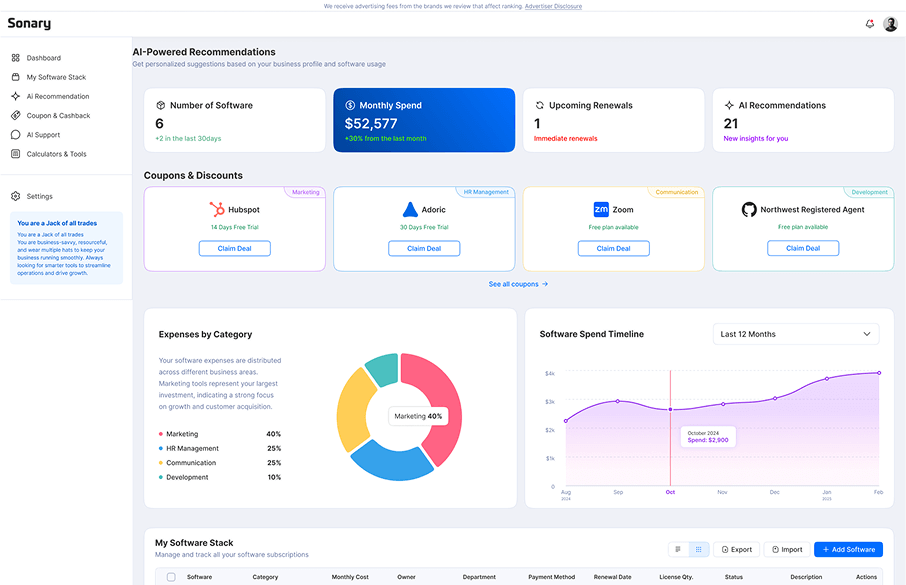
Task: Click the AI Support chat bubble icon
Action: [16, 135]
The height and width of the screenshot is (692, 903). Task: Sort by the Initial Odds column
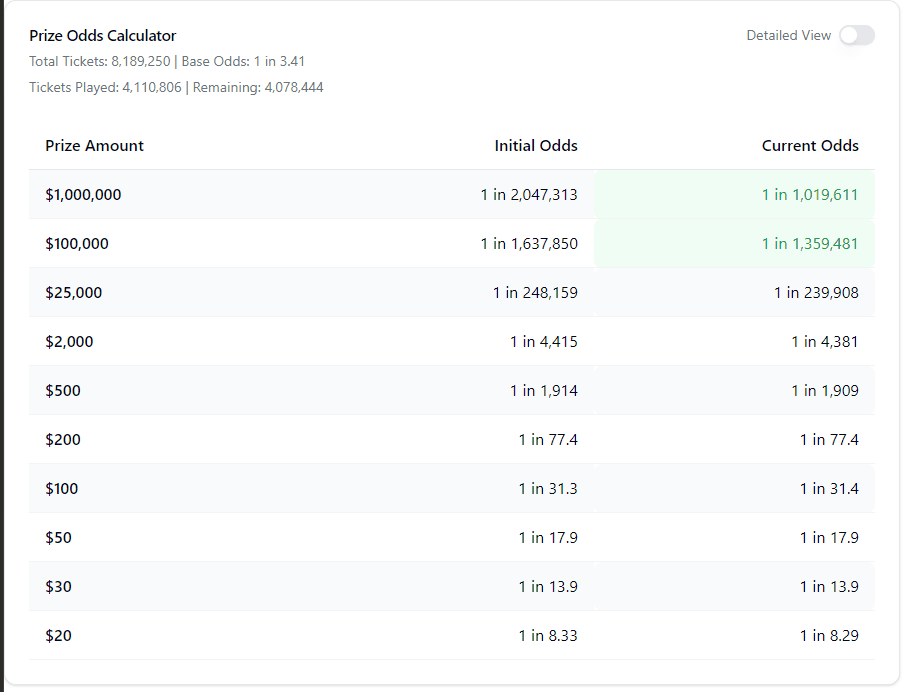(536, 145)
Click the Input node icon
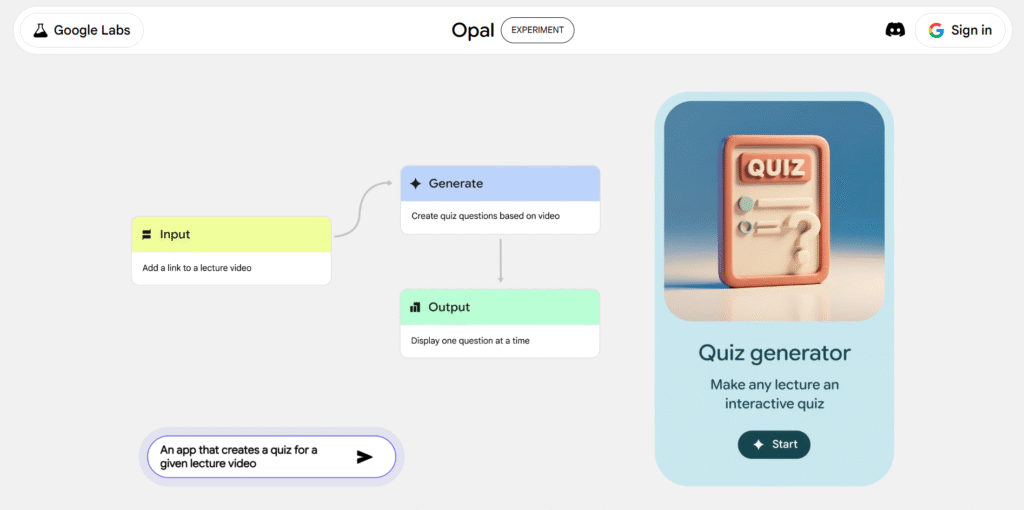The width and height of the screenshot is (1024, 510). 147,235
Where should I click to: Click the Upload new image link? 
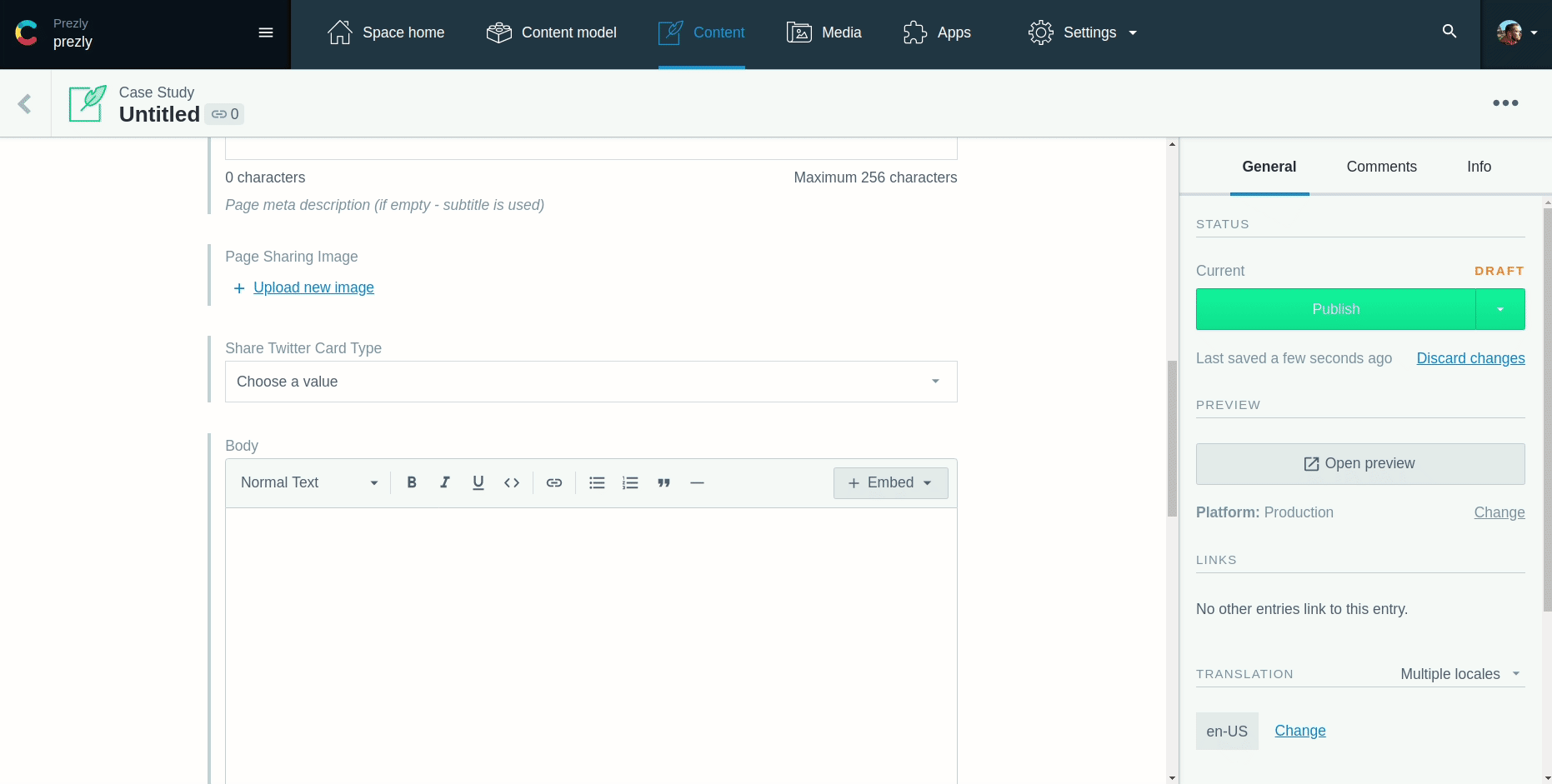[x=313, y=287]
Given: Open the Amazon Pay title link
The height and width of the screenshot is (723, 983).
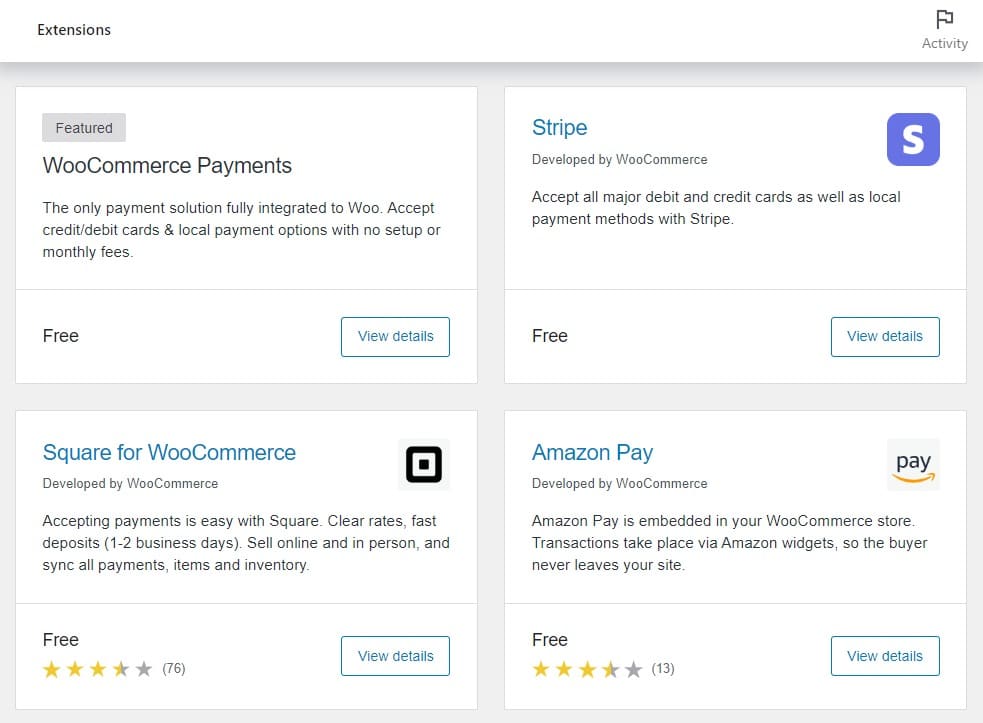Looking at the screenshot, I should pos(592,453).
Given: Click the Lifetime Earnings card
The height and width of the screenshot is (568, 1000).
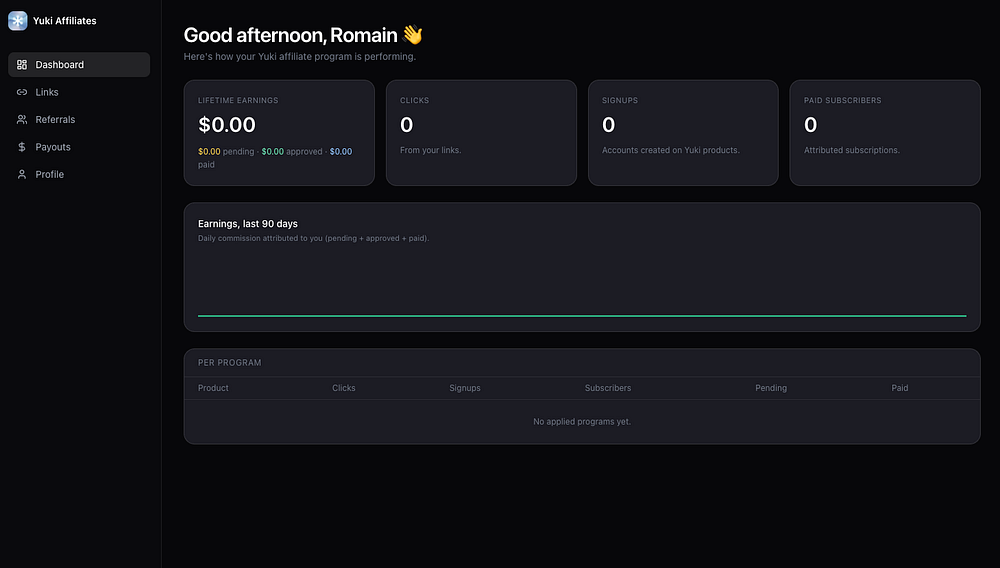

◆ Exercise:
Output, exactly and only: the line containing "The height and width of the screenshot is (692, 903).", the last line of the listing above, and every line in between. Leave the pictures out.

◆ Task answer:
The height and width of the screenshot is (692, 903). Task: Sort by the Initial Odds column
(536, 145)
Click the Input node icon
The width and height of the screenshot is (1024, 510). 147,235
Where should I click to: Click the Upload new image link? 
[x=313, y=287]
Given: Open the Amazon Pay title link
The height and width of the screenshot is (723, 983).
Looking at the screenshot, I should pos(592,453).
Given: Click the Lifetime Earnings card
The height and width of the screenshot is (568, 1000).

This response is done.